◆ YOUR TASK ◆
Return all of the data exactly, omitting any images.

◆ EXTRACTED ENTRIES ◆
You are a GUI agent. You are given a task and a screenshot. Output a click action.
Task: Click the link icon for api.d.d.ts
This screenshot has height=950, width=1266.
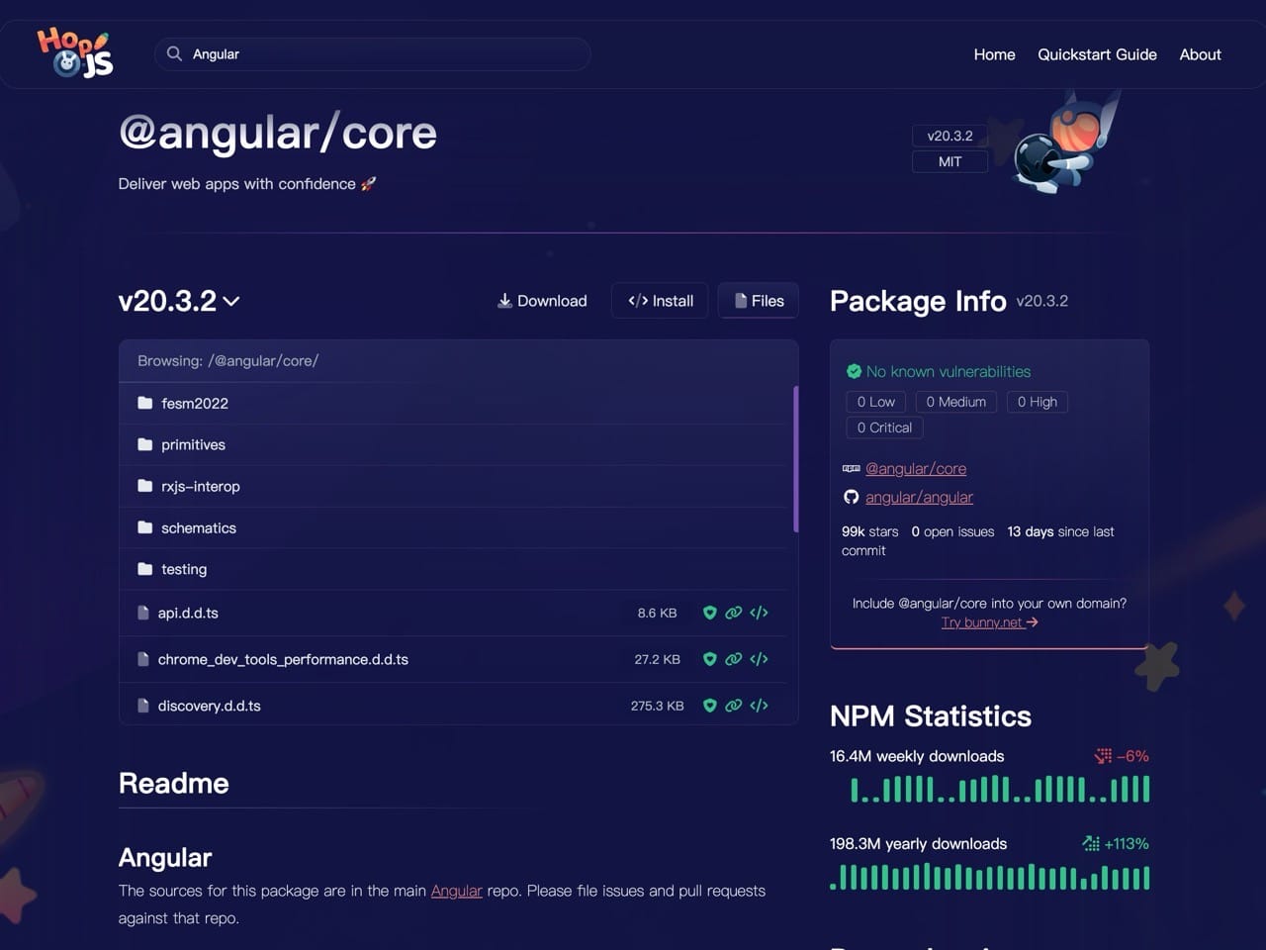coord(733,613)
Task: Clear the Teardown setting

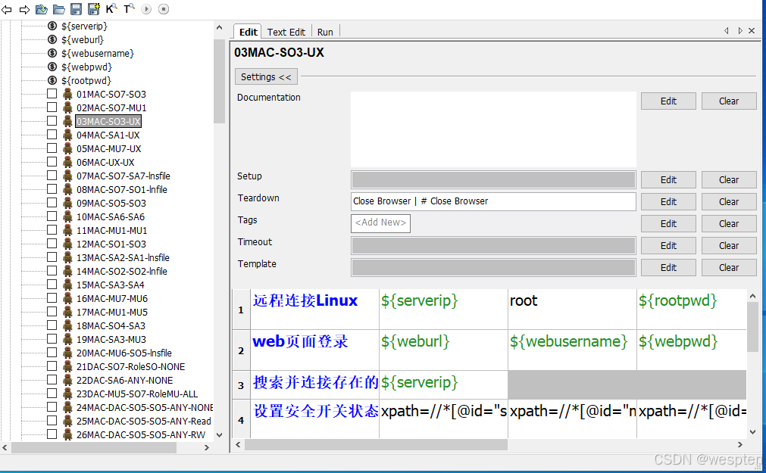Action: (728, 201)
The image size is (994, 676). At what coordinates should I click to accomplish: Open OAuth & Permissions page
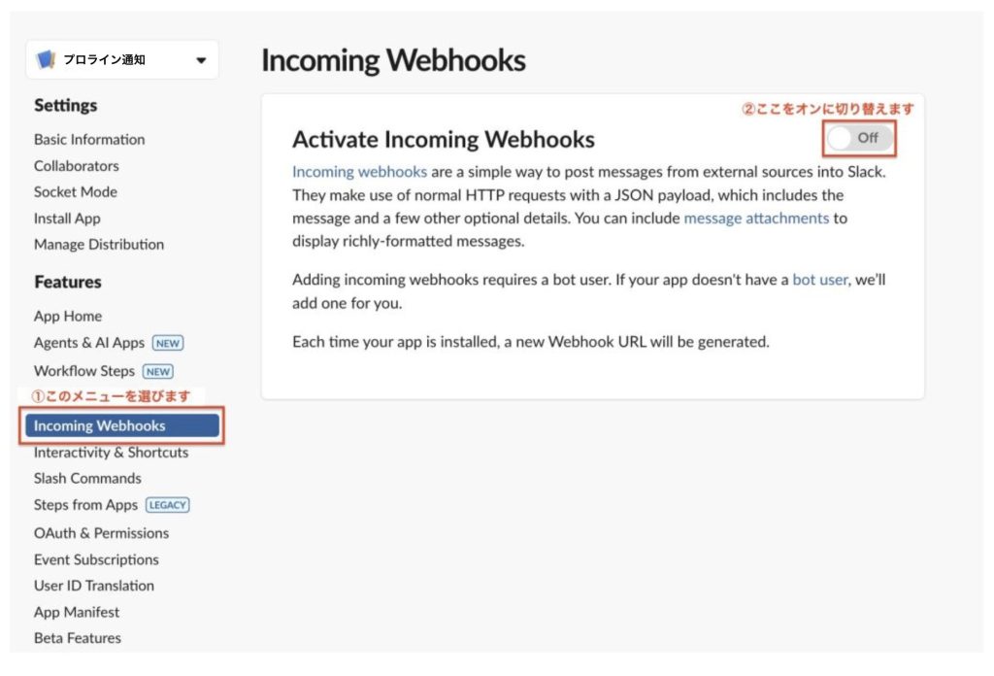tap(101, 533)
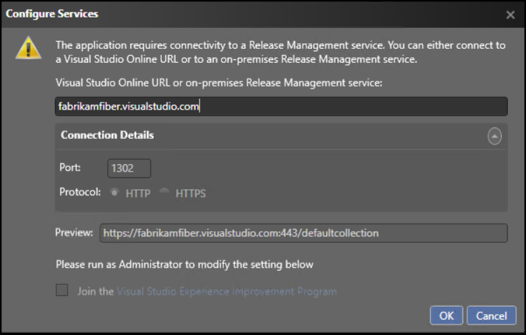The height and width of the screenshot is (335, 526).
Task: Enable the Join Experience Improvement Program checkbox
Action: [62, 290]
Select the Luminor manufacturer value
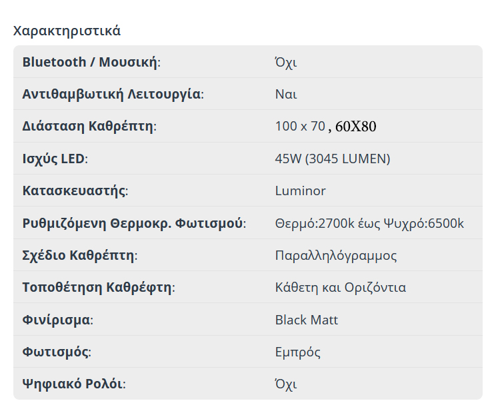 [300, 191]
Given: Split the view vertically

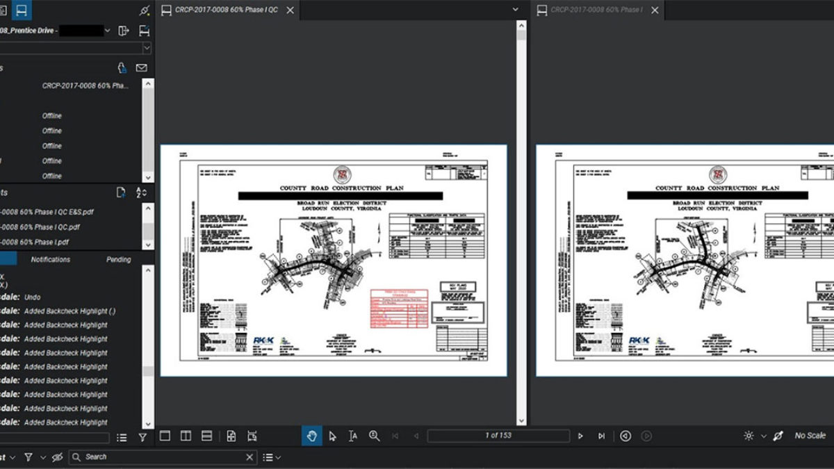Looking at the screenshot, I should (186, 436).
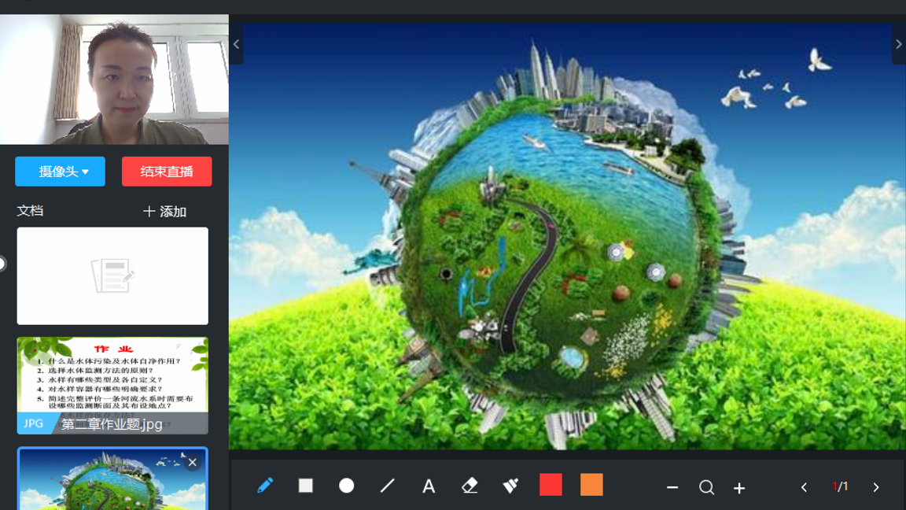Click the magnifier zoom reset icon

(x=706, y=488)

◆ SOLUTION FOR THIS PROBLEM ◆
You are a GUI agent. You are given a task and a screenshot. Output a click action.
Task: Click the link icon for api.d.d.ts
This screenshot has height=950, width=1266.
coord(733,613)
Task: Clear the Teardown setting

Action: (728, 201)
The image size is (994, 676). At what coordinates should I click to accomplish: Open OAuth & Permissions page
tap(101, 533)
The height and width of the screenshot is (335, 526).
Task: Enable the Join Experience Improvement Program checkbox
Action: [62, 290]
Select the Luminor manufacturer value
 [300, 191]
Given: Split the view vertically

Looking at the screenshot, I should (186, 436).
Click the magnifier zoom reset icon

(x=706, y=488)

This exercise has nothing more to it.